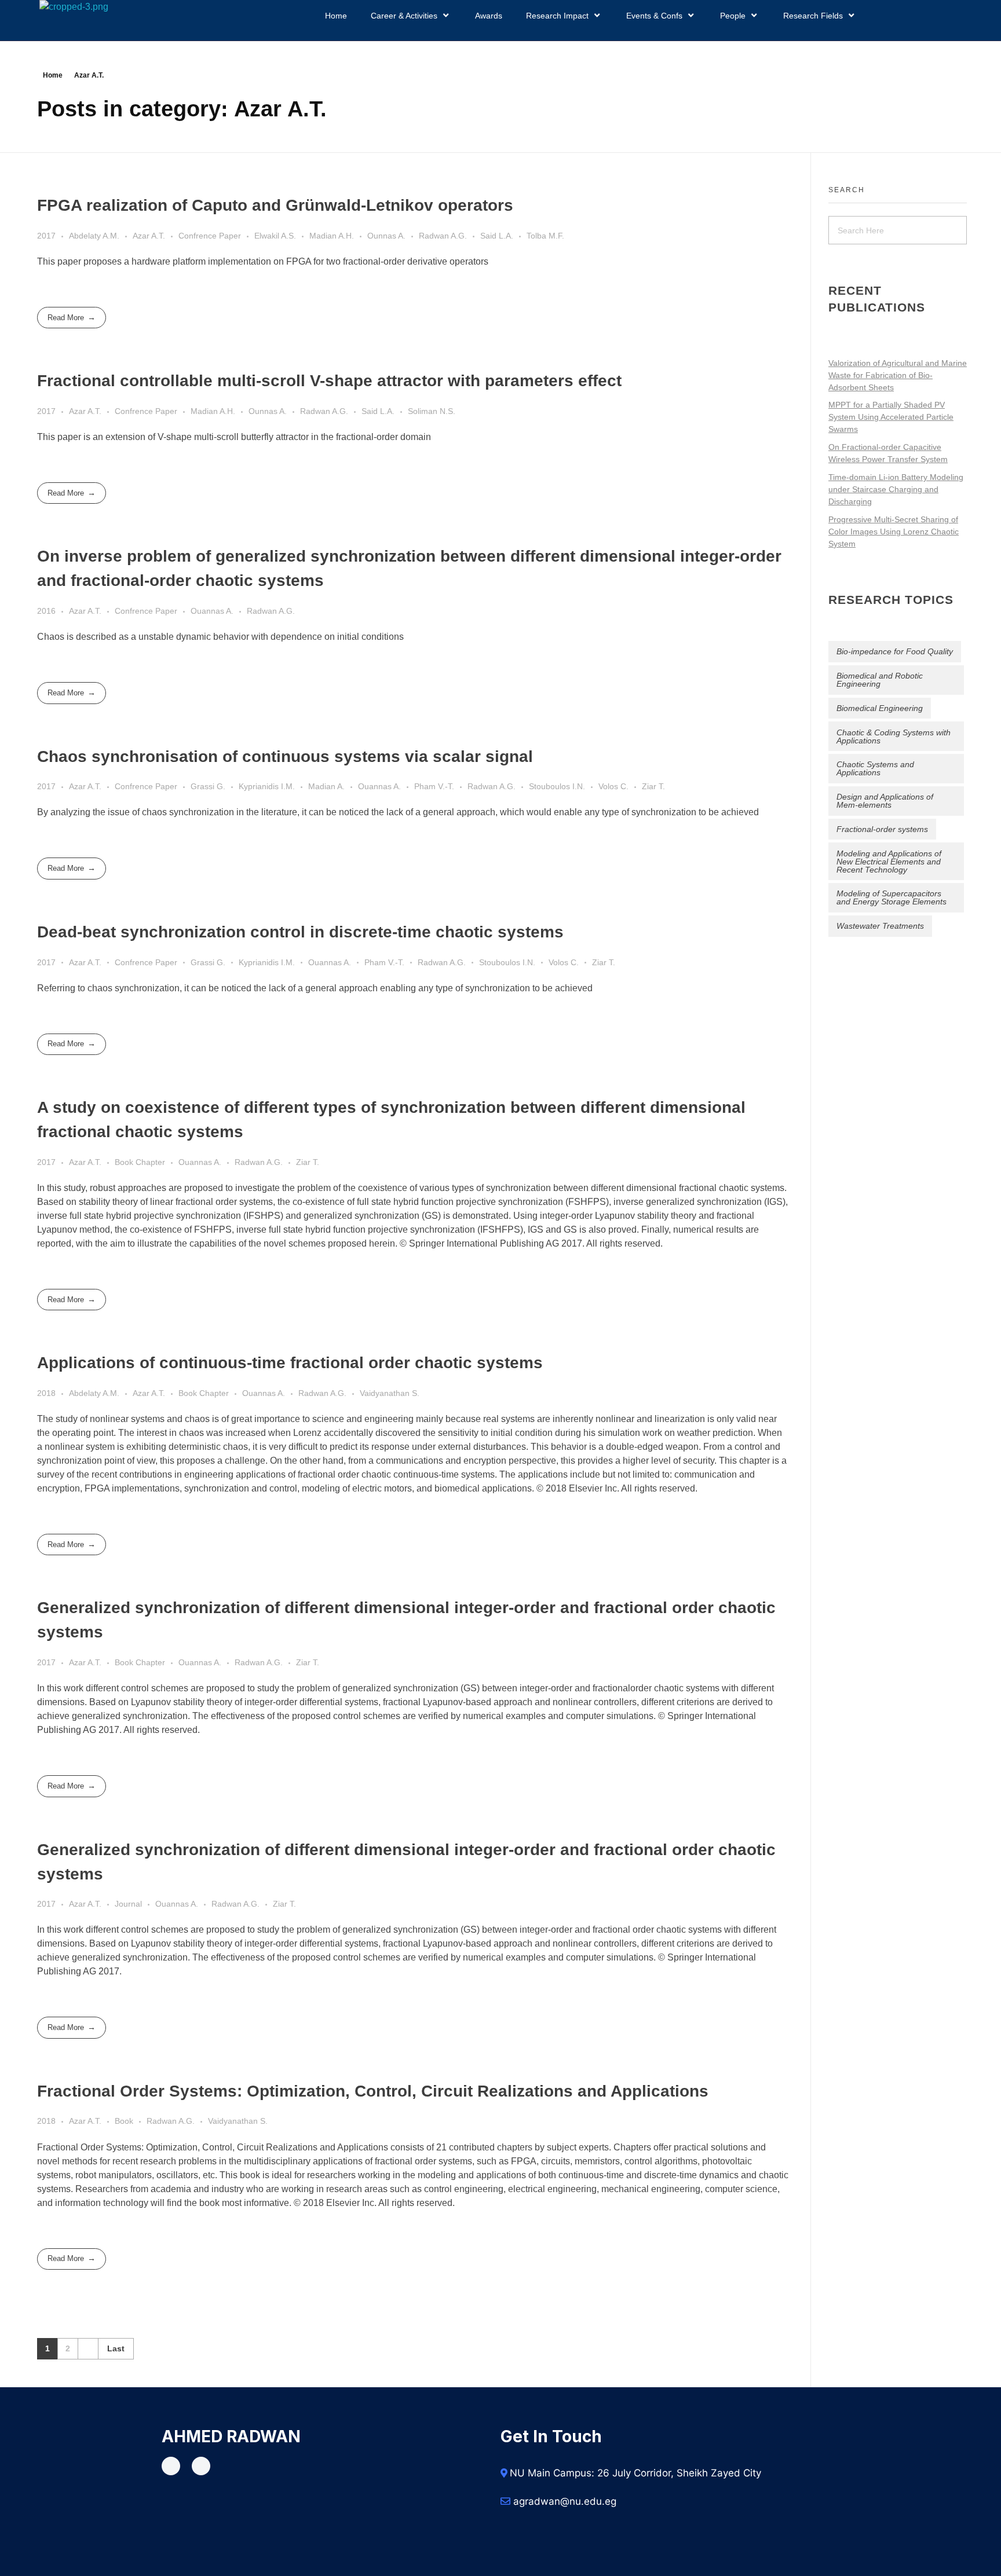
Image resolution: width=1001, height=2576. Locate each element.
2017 (46, 235)
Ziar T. (653, 786)
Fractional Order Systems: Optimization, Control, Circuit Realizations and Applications (372, 2091)
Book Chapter (140, 1162)
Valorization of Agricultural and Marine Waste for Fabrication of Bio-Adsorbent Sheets (897, 375)
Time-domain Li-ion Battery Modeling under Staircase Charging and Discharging (895, 489)
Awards (488, 15)
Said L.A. (496, 235)
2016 (46, 610)
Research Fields (813, 15)
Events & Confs (654, 15)
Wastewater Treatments (880, 925)
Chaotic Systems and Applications (875, 768)
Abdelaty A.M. (94, 235)
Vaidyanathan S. (389, 1393)
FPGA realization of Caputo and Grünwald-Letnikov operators (275, 205)
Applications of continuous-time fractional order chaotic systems (290, 1363)
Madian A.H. (331, 235)
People (733, 15)
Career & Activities (404, 15)
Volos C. (613, 786)
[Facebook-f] (171, 2466)
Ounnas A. (386, 235)
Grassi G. (208, 786)
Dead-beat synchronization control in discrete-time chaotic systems (300, 932)
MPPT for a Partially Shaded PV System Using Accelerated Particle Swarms (890, 417)
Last (116, 2348)
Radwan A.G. (443, 235)
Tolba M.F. (545, 235)
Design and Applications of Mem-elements (884, 800)
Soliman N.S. (431, 411)
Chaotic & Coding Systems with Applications (893, 736)
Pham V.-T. (434, 786)
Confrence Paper (209, 235)
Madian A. (326, 786)
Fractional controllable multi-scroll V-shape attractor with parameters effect (329, 381)
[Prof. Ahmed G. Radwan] (212, 20)
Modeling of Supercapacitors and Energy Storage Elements (891, 897)
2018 (46, 1393)
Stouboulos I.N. (557, 786)
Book (124, 2121)
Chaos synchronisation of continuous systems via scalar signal (285, 756)
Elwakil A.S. (275, 235)
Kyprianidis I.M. (267, 786)
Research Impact (557, 15)
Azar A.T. (149, 235)
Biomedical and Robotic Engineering (879, 679)
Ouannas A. (212, 610)
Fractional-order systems (882, 829)
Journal (128, 1903)
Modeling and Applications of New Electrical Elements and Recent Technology (888, 861)
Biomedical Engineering (879, 708)
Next (88, 2348)
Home (336, 15)
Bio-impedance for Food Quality (894, 651)
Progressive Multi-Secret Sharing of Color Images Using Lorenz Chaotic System (893, 531)
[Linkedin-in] (201, 2466)
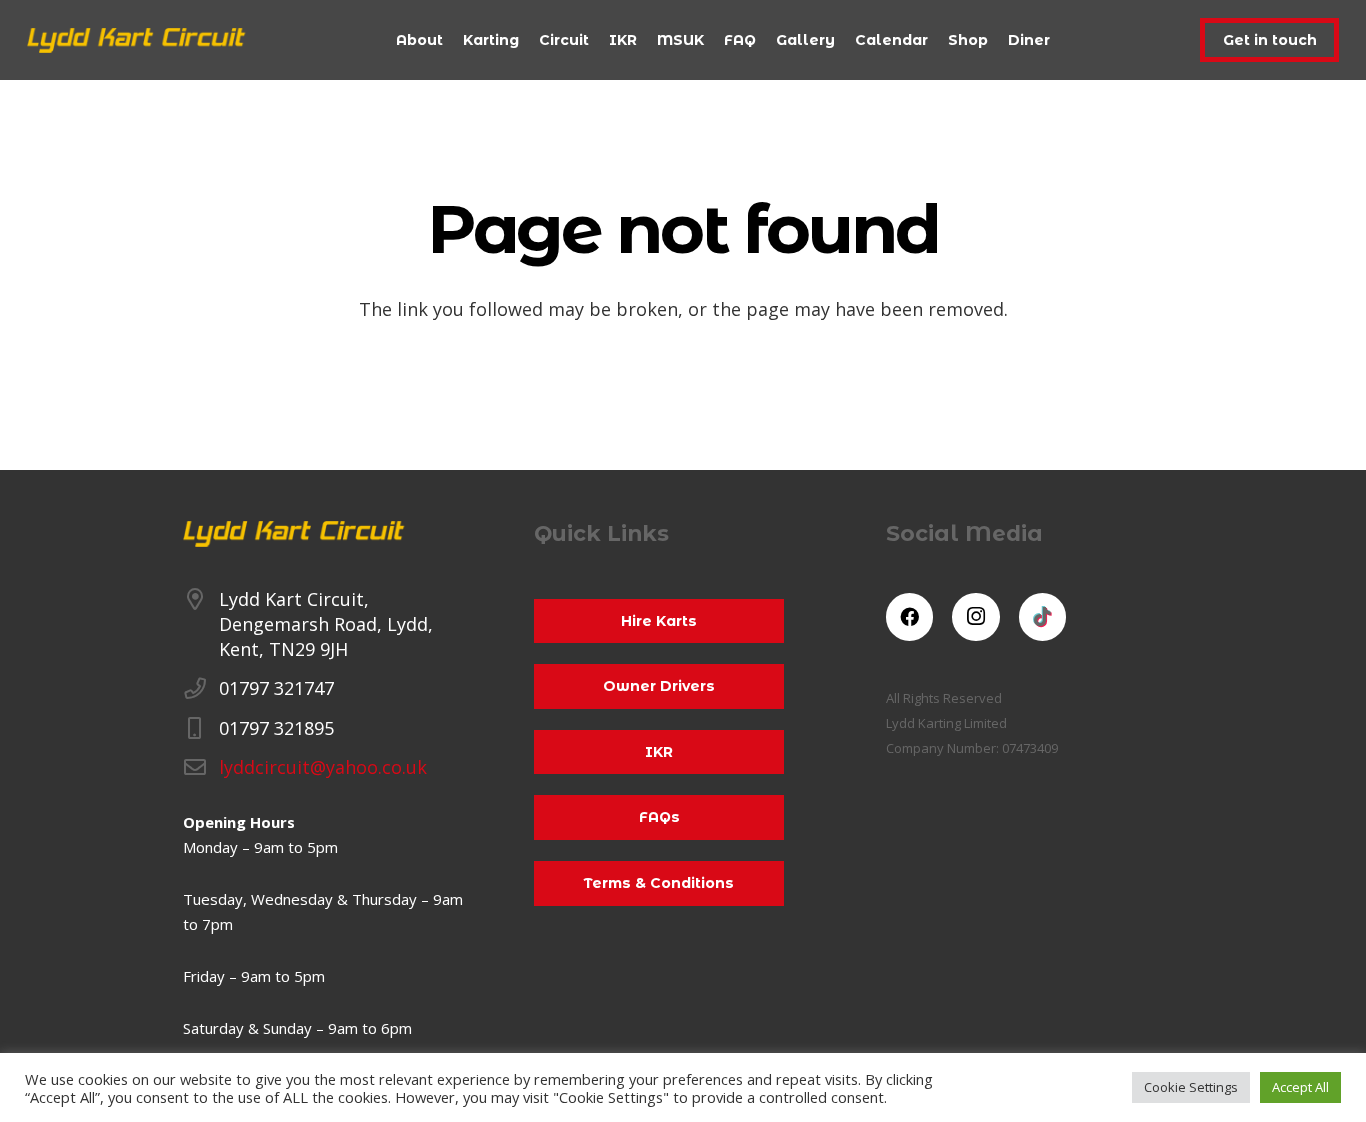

━━━━━━━━━━━━━━━━━━━━━━━━━━━━━━

• ABOUT THIS EXERCISE: Although the records above contain pictures, the copy should hold only the lines from their start through the line containing "FPGA realization of", each exactly as written, and none of the pictures.

• RESULT OF THIS TASK:
Image resolution: width=1001, height=2576. Locate each element.
2017 (46, 235)
Ziar T. (653, 786)
Fractional Order Systems: Optimization, Control, Circuit Realizations and Applications (372, 2091)
Book Chapter (140, 1162)
Valorization of Agricultural and Marine Waste for Fabrication of Bio-Adsorbent Sheets (897, 375)
Time-domain Li-ion Battery Modeling under Staircase Charging and Discharging (895, 489)
Awards (488, 15)
Said L.A. (496, 235)
2016 (46, 610)
Research Fields (813, 15)
Events & Confs (654, 15)
Wastewater Treatments (880, 925)
Chaotic Systems and Applications (875, 768)
Abdelaty A.M. (94, 235)
Vaidyanathan S. (389, 1393)
FPGA realization of Caputo and Grünwald-Letnikov operators (275, 205)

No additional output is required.